## EXPLORE THE MATERIAL
1) Answer these questions from the Hirschsprung's disease passage below, which comes before the listing:
(a) Which cells are missing from the colon in Hirschsprung's?
(b) How often does the disease occur, according to various studies?
(c) Which group does it affect more often, girls or boys?
2) Can you quote the Hirschsprung's disease passage below word for word, starting at "Said dilation is" and ending at "of large intestine."?
3) What comes next in the Hirschsprung's disease passage below? Continue it from the point where it stops.

## SELECTED EXTRACT

########

Said dilation is typically accompanied by a paralysis condition that affects the bowel’s peristaltic movements – in extreme cases, this condition may result in the consolidation of feces into a hard mass which blocks the colon.

In Hirschsprung’s, this condition happens because there is no nerve cells (also known as ganglion cells) present in the colon – when in fact, these ganglion cells are responsible for the proper function of large intestine.

Signs and symptoms of Hirschsprung’s disease

Various studies found that the Hirschsprung’s disease occurs in one in approximately 5,000 births and does not affect girls as often as it does the boys.

Although, judging from the statistics pulled by these studies, the percentage of newborns born into this world with this congenital disease present can be considered rather low – when 1 in 5,000 births is multiplied to cover the number of births in all parts of the world, the result is quite staggering.

########

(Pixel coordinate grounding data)
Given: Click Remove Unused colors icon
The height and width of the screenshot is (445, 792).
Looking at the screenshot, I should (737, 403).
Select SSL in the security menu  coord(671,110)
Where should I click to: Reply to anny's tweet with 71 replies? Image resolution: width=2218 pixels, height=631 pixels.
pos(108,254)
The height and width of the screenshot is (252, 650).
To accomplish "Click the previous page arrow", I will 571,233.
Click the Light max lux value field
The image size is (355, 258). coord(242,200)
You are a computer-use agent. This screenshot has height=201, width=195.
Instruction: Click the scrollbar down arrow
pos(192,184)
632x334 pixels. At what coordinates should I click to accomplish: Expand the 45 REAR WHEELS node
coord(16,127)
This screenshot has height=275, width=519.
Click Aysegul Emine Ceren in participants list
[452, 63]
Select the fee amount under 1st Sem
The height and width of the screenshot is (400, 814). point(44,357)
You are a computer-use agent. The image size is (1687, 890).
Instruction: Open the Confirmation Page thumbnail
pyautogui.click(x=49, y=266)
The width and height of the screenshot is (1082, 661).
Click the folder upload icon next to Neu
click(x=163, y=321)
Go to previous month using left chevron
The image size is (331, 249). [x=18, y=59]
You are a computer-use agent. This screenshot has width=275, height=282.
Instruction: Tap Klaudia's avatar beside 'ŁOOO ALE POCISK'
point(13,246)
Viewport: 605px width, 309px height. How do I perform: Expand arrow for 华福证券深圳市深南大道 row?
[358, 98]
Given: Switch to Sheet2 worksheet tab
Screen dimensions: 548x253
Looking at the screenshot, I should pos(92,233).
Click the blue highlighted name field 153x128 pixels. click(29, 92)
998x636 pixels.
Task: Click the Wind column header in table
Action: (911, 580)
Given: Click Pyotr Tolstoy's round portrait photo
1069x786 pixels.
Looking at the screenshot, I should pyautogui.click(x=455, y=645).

########

## ANSWERS TO THE EXERCISES
1)
(a) Nerve cells, also known as ganglion cells.
(b) In one in approximately 5,000 births.
(c) Boys.

2)
Said dilation is typically accompanied by a paralysis condition that affects the bowel’s peristaltic movements – in extreme cases, this condition may result in the consolidation of feces into a hard mass which blocks the colon.

In Hirschsprung’s, this condition happens because there is no nerve cells (also known as ganglion cells) present in the colon – when in fact, these ganglion cells are responsible for the proper function of large intestine.

3)
Thus, it is important for expecting parents and anyone in general to understand the Hirschsprung’s disease and the signs as well as the symptoms. Below is a list of the common signs and symptoms:

  • Constant need of prescriptions to help sufferers stimulate bowel movements
  • Constant need of laxatives to loosen up stool in addition to the enemas
  • Abdominal swelling
  • Gassy abdominal area
  • Significant delay of height and weight increase
  • In more extreme cases, this condition may lead to anemia

Treatment for Hirschsprung’s disease

As parents, it’s normal to be worried when you find out your newborn is suffering from Hirschsprung’s disease. However, it is worth noting that the diagnosis is not the end of the world for you and your new addition to the family because there is a treatment available for your newborn depending on the severity of the disease.

Surgery is one of the options to treat Hirschsprung’s disease – your newborn’s pediatric surgeon will remove your newborn’s colon which contains the defected nerve cells. Once removed, the surgeon will then reattach the rectum of your newborn to the normal and healthy part of their colon. If the Hirschsprung’s disease is severe, however, your newborn may have to undergo colostomy after a period of time.